Il nuovo libro di Pier Luigi Celli si presenta come un giallo di ambientazione universitaria. Una mattina, dopo una conversazione piuttosto brusca con il rettore, il professor Brandi, molto amato dagli studenti e molto meno dai colleghi, fa perdere le sue tracce, fatto che mette in agitazione gli ambienti universitari, ma anche sua moglie e sua figlia, che vivranno da subito un piccolo psicodramma famigliare. Poi fa recapitare all’ateneo un certificato medico da Lione, dove è in cura in una fantomatica clinica per malati di cuore. Ma chi è il professor Brandi, lo scontento insegnante universitario fumatore incallito di toscani? È un uomo inquieto, un idealista un po’ fuori tempo, che criticando l’ordine costituito viene sconfitto illuminandone i lati oscuri e perversi.
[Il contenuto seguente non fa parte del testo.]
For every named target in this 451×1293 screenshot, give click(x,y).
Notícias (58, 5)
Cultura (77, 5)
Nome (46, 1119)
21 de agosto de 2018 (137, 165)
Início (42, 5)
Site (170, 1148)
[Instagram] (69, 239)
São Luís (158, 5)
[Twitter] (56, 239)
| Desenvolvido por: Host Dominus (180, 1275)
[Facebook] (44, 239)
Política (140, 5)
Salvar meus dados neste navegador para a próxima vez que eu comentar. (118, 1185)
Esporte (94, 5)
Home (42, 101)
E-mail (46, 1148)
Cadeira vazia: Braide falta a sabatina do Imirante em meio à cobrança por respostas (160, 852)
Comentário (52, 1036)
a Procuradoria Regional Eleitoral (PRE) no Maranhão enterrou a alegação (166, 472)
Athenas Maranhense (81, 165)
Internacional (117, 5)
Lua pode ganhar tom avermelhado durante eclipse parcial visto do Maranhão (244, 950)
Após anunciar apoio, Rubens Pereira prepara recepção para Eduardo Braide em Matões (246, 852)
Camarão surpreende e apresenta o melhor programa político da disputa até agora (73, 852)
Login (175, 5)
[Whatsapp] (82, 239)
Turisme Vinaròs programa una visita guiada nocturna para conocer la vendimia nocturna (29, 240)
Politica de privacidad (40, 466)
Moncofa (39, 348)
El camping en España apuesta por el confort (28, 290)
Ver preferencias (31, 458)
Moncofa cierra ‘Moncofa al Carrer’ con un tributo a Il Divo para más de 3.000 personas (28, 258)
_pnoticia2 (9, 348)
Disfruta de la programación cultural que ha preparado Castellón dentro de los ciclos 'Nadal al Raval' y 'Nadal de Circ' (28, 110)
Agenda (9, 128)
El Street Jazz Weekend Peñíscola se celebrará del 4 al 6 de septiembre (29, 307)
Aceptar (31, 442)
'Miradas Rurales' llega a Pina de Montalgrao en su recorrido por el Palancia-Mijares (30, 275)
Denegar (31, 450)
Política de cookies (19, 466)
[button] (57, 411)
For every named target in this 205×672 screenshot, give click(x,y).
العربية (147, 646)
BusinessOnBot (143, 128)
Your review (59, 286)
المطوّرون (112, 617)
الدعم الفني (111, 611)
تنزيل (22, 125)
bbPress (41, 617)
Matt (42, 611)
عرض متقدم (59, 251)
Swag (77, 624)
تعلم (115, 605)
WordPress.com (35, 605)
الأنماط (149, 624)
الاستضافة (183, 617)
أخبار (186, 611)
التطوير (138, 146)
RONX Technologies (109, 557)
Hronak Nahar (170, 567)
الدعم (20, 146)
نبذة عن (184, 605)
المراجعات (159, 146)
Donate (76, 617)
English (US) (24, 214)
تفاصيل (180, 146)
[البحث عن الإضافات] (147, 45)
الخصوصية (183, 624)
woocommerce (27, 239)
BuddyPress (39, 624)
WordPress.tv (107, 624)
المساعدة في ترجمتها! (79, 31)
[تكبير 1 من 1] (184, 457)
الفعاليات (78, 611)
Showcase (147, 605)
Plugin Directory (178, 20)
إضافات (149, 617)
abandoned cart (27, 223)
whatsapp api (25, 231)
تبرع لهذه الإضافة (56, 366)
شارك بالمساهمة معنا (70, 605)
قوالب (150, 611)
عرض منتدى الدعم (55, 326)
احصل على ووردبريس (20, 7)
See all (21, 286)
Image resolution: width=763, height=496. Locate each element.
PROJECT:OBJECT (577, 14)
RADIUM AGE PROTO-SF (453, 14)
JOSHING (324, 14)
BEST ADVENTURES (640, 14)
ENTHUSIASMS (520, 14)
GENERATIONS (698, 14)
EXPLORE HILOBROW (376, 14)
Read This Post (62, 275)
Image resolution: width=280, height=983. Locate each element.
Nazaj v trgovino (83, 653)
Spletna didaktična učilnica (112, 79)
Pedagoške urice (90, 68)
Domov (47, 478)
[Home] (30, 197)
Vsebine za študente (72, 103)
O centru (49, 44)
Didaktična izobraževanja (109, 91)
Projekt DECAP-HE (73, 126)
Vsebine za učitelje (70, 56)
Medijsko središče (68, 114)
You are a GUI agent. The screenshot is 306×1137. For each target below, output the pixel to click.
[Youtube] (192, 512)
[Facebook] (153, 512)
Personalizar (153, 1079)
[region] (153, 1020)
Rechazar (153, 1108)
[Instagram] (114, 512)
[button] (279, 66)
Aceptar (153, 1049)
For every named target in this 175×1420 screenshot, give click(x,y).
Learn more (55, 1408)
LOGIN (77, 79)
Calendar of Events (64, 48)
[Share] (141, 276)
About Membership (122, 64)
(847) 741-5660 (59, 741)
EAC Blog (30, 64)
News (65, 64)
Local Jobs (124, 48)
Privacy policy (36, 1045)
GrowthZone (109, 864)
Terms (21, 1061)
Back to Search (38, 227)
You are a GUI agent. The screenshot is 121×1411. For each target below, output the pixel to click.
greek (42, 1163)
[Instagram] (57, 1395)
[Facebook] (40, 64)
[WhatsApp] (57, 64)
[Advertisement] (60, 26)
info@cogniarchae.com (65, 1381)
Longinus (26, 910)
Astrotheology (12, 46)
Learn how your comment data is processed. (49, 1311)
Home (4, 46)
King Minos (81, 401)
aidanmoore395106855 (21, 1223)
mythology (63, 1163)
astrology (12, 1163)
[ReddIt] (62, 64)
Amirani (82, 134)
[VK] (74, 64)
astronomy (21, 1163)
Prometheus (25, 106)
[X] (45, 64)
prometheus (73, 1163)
Glielo dice persino in faccia il rettore, durante il loro ultimo scontro verbale, per giunta con tono sprezzante: “Lei è un perdente, mio caro, si rassegni. La benevolenza degli studenti non sposta un grammo di potere”.

Si indaga per l’università, c’è movimento, e intanto un gruppo di studenti cerca di proteggere in modo militante l’immagine del professore; la narrazione oscilla tra il giallo psicologico-sociale e il racconto dell’assurdo finché non entra in scena il commissario Guglielmi e arriva pure il morto. Brandi, intanto, vive la sua vita di scomparso e nello stesso tempo, nell’assenza, continua a muovere dall’interno i fili del racconto, fino allo scioglimento del complicato e attraente plot.

Celli costruisce con grande abilità e divertita regia un romanzo corale sull’Italia refrattaria ai cambiamenti, dentro i gangli di una classe dirigente obsoleta, qui vista nelle sue tante maschere, che sembra arroccata fuori dalla realtà nell’esercizio della conservazione del potere, incapace di rinnovarsi.